Use multiformat reader - Githubissues

Hi @domna, I have I started to implement the multi format reader (first focussing on the phi parser). There are multiple things that are currently working nicely already.

[x] file parsing
[x] filling template from @attrs -> had to implement a special logic so that I can keep working with my existing notation
[x] filling template from @data -> works for the average and raw_data keys, which write the entry/data/data and .../detector/raw_data/raw fields.
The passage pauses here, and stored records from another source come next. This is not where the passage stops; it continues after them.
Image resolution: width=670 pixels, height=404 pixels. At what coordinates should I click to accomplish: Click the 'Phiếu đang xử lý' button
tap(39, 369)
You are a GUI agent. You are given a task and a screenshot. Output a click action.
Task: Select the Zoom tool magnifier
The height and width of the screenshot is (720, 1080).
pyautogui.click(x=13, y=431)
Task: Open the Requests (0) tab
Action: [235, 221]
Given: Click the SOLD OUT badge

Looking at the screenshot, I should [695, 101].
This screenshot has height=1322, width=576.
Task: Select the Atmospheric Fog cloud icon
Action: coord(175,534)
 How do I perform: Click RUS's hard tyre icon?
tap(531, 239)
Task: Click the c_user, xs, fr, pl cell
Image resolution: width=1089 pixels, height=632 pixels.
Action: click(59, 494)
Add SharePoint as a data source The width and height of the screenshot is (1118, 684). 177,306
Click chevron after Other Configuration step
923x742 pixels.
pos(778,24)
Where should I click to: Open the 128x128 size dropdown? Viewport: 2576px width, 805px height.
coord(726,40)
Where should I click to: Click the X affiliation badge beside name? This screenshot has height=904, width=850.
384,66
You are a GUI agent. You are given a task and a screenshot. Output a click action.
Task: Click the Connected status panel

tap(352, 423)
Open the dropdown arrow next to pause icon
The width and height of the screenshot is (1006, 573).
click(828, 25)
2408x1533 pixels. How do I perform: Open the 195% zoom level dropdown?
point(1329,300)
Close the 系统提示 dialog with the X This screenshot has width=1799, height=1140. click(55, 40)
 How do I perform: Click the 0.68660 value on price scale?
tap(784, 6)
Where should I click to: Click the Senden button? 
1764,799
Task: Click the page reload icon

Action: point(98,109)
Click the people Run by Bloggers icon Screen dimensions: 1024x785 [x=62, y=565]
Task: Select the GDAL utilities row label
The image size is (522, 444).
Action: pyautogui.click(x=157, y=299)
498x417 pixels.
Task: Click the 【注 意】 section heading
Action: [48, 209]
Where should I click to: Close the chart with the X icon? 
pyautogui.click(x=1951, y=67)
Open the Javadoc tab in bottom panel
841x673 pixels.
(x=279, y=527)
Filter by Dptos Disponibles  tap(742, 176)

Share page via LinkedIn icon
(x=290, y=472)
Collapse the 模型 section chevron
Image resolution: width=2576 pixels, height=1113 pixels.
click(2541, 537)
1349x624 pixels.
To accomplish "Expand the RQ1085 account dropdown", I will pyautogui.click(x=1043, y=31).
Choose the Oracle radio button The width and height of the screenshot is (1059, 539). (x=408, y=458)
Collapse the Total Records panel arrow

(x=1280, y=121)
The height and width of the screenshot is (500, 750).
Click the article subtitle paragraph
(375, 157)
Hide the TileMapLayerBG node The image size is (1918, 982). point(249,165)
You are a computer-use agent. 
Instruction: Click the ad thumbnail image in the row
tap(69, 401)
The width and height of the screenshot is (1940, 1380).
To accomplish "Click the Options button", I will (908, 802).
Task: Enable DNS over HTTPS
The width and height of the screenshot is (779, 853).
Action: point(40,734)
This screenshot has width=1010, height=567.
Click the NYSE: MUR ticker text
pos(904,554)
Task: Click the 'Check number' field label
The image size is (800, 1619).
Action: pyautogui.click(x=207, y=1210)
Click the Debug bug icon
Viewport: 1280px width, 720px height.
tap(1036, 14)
Also works for any axisnames that are stored as coordinates of my data xarray.I write the individual scans also as DATA fields to NXdata using the get_data_dims function.

Then, I have some questions that are probably already possible for the existing solution in https://github.com/FAIRmat-NFDI/pynxtools/pull/250. Would be thankful for your input on these.

[x] filling template from @eln -> previously, I was simply writing @eln in the config file because for a given config key like /ENTRY[entry]/INSTRUMENT[instrument]/beamTYPE[beam_xray]/distance, there is a corresponding /ENTRY[entry]/INSTRUMENT[instrument]/beamTYPE[beam_xray]/distance key in the ELN dict after parsing (using the convert_dict). Thus, I did not need to give any path in the config. However, the get_eln_data requires a path str and if I simply write @eln, it doesn't work. I would probably need to write the whole path (incl. upper- and lowercase notation), which is quite cumbersome. EDIT: works now as config keys are passed to get_* methods
[x] Allow lists as config value to provide different options depending if the data exists in the specified position. As an example, for ["@attrs:title", "@eln, "no title"], the converter should check (in order) the @attrs and @eln tokens and write the respective value if it exists there. If not, it defaults to "no title". However, not it writes this list ["@attrs:title", "@eln, "no title"] into the field. EDIT: works now through https://github.com/FAIRmat-NFDI/pynxtools/pull/390

Finally, there are some things that I have no idea how to implement with the current solution:

[x] multiple detectors, analyser, etc. -> for this to work, I would need to replace these in the keys in the parse_json_config method (like for the entries: key = key.replace("/ENTRY[entry]/", f"/ENTRY[{entry_name}]/")). However, this is currently not possible. A workaround would be if we replaced them in the config file before we fill from the template (i.e. in the post_process function). I have implemented something here, but then we need to change the read function in the MultiFormatReader like I implemented here. EDIT: works as config dict is exposed to post processing
[x] In my ELN file, I would like to give the possibility to have some metadata for all entries and then some only for specific entries. I can do this now using some special logic in the eln file parsing, but I am not sure that is even possible with the NOMAD ELNs. Just wanted to get your opinion on this if it is worth working in this direction. EDIT: works, but only for XPS reader

And then, finally finally, there could be some additional functionalities added. In the XpsReader, I check that any unit in the final template is a valid pint unit, but for this I need to iterate the whole array. We could implement this earlier and make it a generic functionality in the multi format reader as well.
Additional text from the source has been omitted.